Mellifluous and rich, a pour of warm milk
across a dark, dark sky?

Or deep and gurgling, as if he spoke
through great miles of ocean,
bubbles of his love drifting towards
her mysterious surface?

How did she receive him?

He meant no harm, driven by the urgency
of his growing heart, to tell her everything
he so far knew, his wide dark eyes
roamed the universe as he spoke.

Sight and sound flew through him,
unshaped.

I think she woke
to a summer deciphering static.

It followed her lovesick, dumbstruck
getting lost in the branches of trees, in the
wind that filled them, in the humid air.
in the stars above.

The Bombardment

Victoria Broome 2014

She didn’t mean to bombard him with poems, he must have imagined her as an enemy plane, a low drone in the night disrupting his sleeping, surreptitiously dropping propaganda at his door.

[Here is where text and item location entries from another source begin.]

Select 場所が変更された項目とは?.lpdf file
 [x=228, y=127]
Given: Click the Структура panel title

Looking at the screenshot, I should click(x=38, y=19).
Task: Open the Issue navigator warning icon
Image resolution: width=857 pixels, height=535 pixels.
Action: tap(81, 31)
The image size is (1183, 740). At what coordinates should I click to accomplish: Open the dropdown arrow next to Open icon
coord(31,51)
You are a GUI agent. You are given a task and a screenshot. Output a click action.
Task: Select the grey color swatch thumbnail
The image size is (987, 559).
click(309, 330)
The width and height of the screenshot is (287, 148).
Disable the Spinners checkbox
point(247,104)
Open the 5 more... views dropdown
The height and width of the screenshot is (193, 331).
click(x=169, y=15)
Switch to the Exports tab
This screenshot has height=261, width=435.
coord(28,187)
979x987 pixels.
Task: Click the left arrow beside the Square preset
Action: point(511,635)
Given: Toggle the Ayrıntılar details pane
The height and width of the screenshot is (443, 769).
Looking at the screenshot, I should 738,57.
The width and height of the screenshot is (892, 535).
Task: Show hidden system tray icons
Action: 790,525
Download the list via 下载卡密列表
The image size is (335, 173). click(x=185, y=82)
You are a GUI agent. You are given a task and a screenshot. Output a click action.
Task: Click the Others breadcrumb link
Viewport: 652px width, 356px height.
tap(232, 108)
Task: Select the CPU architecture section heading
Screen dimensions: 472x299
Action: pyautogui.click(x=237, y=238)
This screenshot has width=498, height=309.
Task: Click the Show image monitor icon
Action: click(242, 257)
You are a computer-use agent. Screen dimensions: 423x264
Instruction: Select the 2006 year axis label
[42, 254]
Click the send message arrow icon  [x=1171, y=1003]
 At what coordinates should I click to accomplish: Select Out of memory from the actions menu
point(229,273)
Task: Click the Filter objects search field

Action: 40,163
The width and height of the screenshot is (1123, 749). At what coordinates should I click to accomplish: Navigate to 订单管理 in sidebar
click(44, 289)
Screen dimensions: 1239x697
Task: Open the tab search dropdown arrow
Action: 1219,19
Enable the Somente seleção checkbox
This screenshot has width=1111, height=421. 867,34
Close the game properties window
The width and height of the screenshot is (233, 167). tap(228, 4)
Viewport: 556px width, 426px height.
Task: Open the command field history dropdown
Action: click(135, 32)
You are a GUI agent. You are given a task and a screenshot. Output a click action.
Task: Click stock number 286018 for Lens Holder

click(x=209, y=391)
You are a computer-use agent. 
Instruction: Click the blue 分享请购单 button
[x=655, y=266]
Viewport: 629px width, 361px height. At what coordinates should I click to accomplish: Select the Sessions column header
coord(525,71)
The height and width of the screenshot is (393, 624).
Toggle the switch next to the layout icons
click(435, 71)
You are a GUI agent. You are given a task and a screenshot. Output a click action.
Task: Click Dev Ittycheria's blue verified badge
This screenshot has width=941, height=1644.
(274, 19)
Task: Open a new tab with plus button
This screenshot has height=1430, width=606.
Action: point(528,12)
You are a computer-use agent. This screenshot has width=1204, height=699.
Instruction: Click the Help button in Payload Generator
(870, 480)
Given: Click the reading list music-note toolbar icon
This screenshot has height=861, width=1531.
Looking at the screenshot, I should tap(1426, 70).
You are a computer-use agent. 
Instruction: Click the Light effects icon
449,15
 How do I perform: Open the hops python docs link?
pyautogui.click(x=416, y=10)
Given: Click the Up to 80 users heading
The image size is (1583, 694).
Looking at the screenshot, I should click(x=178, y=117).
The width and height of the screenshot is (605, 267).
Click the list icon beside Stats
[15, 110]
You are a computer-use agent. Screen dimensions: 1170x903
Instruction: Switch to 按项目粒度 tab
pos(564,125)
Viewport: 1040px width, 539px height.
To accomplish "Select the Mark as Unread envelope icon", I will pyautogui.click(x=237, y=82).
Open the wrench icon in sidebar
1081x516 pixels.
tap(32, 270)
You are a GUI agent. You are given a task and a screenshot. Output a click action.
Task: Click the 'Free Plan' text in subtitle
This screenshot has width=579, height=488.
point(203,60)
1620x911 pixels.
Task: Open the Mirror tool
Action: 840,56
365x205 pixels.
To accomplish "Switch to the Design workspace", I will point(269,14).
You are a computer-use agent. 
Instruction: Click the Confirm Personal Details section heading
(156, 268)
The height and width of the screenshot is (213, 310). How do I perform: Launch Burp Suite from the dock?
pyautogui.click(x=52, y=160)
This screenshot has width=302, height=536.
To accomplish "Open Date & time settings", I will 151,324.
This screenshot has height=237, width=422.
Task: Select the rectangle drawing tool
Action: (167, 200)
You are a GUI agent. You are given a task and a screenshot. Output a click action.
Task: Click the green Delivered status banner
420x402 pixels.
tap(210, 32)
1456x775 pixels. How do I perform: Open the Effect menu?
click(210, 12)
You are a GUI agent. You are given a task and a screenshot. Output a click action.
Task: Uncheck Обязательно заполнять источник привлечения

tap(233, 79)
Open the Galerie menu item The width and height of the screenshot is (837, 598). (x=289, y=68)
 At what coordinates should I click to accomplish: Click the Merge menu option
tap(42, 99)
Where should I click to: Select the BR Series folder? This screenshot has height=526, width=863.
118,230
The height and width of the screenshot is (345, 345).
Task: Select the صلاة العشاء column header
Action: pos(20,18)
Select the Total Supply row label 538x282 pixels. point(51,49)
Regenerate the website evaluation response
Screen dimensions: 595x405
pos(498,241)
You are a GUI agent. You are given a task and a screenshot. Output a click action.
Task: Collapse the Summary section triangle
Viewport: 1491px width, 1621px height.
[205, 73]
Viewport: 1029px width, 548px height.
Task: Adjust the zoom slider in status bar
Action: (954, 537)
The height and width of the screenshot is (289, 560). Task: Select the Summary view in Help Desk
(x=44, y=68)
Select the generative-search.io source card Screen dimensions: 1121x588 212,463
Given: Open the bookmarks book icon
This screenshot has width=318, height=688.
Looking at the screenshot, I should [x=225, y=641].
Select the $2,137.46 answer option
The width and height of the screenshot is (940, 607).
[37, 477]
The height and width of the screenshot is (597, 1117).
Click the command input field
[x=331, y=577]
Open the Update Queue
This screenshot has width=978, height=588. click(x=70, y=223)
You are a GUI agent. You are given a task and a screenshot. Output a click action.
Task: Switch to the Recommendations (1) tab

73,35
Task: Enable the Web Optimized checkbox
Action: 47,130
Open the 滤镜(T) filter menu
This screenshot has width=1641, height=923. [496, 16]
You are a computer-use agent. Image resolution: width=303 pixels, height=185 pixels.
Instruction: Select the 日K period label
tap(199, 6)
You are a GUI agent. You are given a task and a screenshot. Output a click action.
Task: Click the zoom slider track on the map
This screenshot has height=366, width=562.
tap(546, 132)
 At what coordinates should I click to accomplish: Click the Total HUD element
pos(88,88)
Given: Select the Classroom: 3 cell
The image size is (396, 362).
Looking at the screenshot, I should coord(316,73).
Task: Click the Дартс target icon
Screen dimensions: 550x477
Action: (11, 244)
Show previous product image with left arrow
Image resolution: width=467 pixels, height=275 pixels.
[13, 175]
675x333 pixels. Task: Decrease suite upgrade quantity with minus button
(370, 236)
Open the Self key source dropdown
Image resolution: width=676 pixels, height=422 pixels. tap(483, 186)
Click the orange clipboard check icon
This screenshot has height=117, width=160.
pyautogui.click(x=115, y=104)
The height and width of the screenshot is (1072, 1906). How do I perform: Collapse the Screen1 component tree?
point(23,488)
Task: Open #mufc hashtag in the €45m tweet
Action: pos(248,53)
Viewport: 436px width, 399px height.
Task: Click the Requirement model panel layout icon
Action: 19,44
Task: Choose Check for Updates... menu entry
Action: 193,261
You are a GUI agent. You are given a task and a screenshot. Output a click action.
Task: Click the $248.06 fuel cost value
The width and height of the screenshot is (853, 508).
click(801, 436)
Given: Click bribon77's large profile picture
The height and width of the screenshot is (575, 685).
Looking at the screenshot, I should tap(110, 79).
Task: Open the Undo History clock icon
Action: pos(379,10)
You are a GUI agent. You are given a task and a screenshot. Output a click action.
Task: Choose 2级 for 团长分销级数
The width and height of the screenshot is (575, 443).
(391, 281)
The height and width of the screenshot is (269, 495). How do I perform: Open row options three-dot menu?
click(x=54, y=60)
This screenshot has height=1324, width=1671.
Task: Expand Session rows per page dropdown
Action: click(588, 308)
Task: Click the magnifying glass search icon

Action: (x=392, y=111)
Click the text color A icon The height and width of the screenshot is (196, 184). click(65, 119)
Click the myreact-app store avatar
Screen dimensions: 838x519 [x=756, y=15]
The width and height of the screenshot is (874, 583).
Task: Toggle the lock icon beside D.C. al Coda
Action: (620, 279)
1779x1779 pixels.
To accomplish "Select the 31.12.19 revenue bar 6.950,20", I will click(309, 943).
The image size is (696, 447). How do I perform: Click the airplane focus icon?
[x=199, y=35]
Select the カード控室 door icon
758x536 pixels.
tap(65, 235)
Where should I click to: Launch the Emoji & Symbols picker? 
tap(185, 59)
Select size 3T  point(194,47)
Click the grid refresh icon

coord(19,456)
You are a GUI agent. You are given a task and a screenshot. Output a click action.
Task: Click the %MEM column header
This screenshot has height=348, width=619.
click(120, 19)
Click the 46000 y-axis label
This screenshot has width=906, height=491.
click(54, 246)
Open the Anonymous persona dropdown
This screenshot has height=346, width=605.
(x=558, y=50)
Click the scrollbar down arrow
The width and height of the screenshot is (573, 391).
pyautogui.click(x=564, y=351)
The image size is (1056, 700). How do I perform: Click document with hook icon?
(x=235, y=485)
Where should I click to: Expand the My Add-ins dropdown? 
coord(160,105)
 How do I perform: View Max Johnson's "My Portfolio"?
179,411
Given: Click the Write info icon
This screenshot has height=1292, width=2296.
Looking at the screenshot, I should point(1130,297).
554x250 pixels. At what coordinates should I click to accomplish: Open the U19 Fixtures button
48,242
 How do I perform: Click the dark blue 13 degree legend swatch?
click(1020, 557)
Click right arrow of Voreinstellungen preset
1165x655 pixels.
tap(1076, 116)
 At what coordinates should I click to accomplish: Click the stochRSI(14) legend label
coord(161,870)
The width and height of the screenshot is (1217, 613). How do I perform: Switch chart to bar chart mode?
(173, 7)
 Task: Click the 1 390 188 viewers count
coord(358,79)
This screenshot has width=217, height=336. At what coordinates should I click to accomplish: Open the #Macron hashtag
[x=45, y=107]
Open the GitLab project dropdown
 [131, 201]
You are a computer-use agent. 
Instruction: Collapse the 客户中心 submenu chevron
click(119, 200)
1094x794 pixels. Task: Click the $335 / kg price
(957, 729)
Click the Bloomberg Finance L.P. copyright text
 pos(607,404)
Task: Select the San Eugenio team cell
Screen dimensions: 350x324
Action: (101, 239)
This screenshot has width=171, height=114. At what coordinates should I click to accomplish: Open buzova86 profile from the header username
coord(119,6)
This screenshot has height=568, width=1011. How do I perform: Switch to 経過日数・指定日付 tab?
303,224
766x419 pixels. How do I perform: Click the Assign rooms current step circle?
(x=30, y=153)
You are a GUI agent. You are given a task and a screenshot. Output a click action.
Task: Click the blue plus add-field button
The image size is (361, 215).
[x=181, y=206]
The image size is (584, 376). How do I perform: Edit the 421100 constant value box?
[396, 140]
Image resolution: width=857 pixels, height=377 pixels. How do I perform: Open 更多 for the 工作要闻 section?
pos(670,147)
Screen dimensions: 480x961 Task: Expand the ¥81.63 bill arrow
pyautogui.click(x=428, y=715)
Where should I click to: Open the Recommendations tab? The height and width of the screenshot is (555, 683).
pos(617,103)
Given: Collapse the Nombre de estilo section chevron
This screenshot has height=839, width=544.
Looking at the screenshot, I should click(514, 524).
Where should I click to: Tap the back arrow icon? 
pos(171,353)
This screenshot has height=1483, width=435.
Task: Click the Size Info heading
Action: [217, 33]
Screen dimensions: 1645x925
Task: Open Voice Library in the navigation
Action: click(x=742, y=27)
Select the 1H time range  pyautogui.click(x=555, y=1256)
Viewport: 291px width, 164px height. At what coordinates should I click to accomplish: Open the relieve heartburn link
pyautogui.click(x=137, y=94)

Writing often fell from her when she least expected it, she might be walking to the letterbox and a poem would float from her wrist, a white feather, she might sense relief, she might feel exalted, it didn’t seem up to her.

She might be sitting in her office at work involved with a patient’s emotional complication and an epistolary moment would escape from the keyboard, she would flick away the pain, a repetitive strain.

She might be at home sitting in the deepening dusk listening to music and a sheet of words would materialise in the space in front of her, she would write it down
and take it to heart.

The poems pulled up from the deep, having moved through tons of pressure to get here. Breached, as a whale does, with a great exhalation.

What were they, literary bombs of feelings, explosive explanations ? She hadn’t thought, before she sent them, how it might feel to be on the receiving end.